David Kalfon Président Amaïka AM : "On n'a jamais eu une décorrélation aussi forte entre la macro-économie et le marché".
Bourse : Perspectives d'investissement

18 juin 2016 9 h 09 min
+ de videos
245
Views

#Bourse : les investisseurs ont désormais les yeux rivés sur une date, le 23 juin, jour du référendum en Grande-Bretagne pour la sortie ou non de l’Union Européenne. Il y a un an, et même il y a six mois, aucun investisseur n’avait ce sujet en tête. Mais voilà sondage après sondage, un #Brexit est devenu possible avec à la clé son lot d’incertitudes.

Nous parlons de ce sujet et des dernières actualités sur les marchés (Fed, BCE, émergent…) avec David Kalfon Président Amaïka AM.

 

Web TV www.labourseetlavie.com : David Kalfon, bonjour.

David Kalfon – Président Amaïka AM : Bonjour.

Web TV www.labourseetlavie.com : Vous êtes le président d’Amaïka AM. On va parler avec vous de stratégies et de perspectives sur les marchés. La question du moment, c’est forcément ce Brexit qui arrive. Et on serait vu il y a quelques semaines ensemble, on n’en aurait quasiment pas parlé, un petit peu on l’aurait évoqué. Là, ça semble vraiment être au cœur de la nervosité du marché.

David Kalfon – Président Amaïka AM : Très clairement, le risque d’une sortie de l’Angleterre de l’Union Européenne a été repricé de manière très brutale et significative. Alors, il y a des raisons pour cela. On a eu des sondages qui ont montré que l’opinion était en train de pencher de plus en plus vers la sortie et le gros sujet, c’est l’inconnu. C’est cet inconnu, cette incertitude que les marchés redoutent tant et dont on a tellement horreur : personne ne sait vraiment ce qui va se passer le 24 juin s’il y a un Brexit. Donc, tous les scénarios sont possibles. Toutes les réponses sont possibles également. Ce que l’on sait, c’est les marchés ont toujours envie d’avoir une réaction rapide. L’horloge des marchés est très très courte. L’horloge politique, on sait qu’elle est beaucoup plus longue. On sait que lorsque la Norvège a commencé avec l’Union Européenne pour mettre en place certains accords, certains accords qui ont mis huit ans avant d’être signés.

Web TV www.labourseetlavie.com : On est loin de l’horizon des marchés, en tout cas à court terme, sur ce genre de nouvelle.

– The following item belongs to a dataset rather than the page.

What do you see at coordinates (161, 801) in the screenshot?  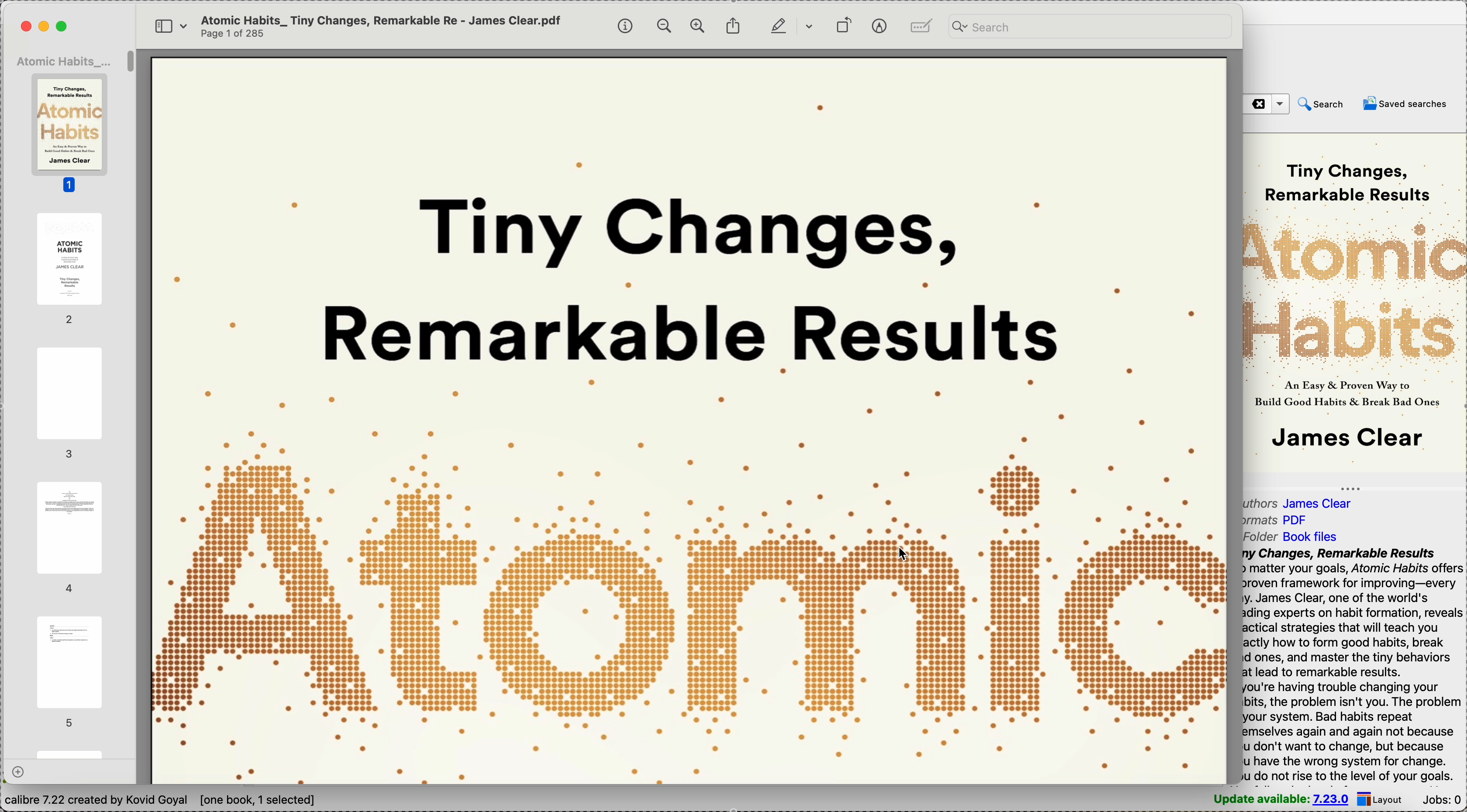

David Kalfon – Président Amaïka AM : Exactement. Alors, c’est sûr que l’incertitude va être très mal vécue. Mais je dirais, le positionnement des investisseurs actuellement est très intéressant également. Parce qu’on sait que le 24 juin finalement que l’Angleterre reste ou sorte, les investisseurs eux ne seront pas contents. Alors, pourquoi je dis ça ? Parce que finalement, on se rend compte qu’avec les niveaux de volatilité qu’il y a, ce que l’on voit sur les marchés des options, très clairement, il y a beaucoup de gens qui sont très très couverts. Tout ce que l’on voit passer en termes de transactions montre que beaucoup de gens ont réduit la voilure. Donc, imaginons le scénario où l’Angleterre reste dans la communauté européenne, vous vous retrouvez avec tout un tas d’investisseurs qui sont très sous-investis et qui vont se retrouver à courir après le marché en se disant que c’était l’occasion de faire la performance de l’année, c’est maintenant, ce n’est pas demain, etc. Donc, je dirais, c’est un exercice extrêmement périlleux. C’est là où il faut finalement essayer de prendre un petit peu de recul, de se dire que de toutes les manières, ça ne sera pas la fin du monde. Ça va ouvrir effectivement beaucoup d’incertitudes, mais dans les deux cas, il faut essayer de se protéger des risques extrêmes. Mais j’ai envie de dire, il faut se protéger dans les deux sens, ce qui est un petit peu inhabituel.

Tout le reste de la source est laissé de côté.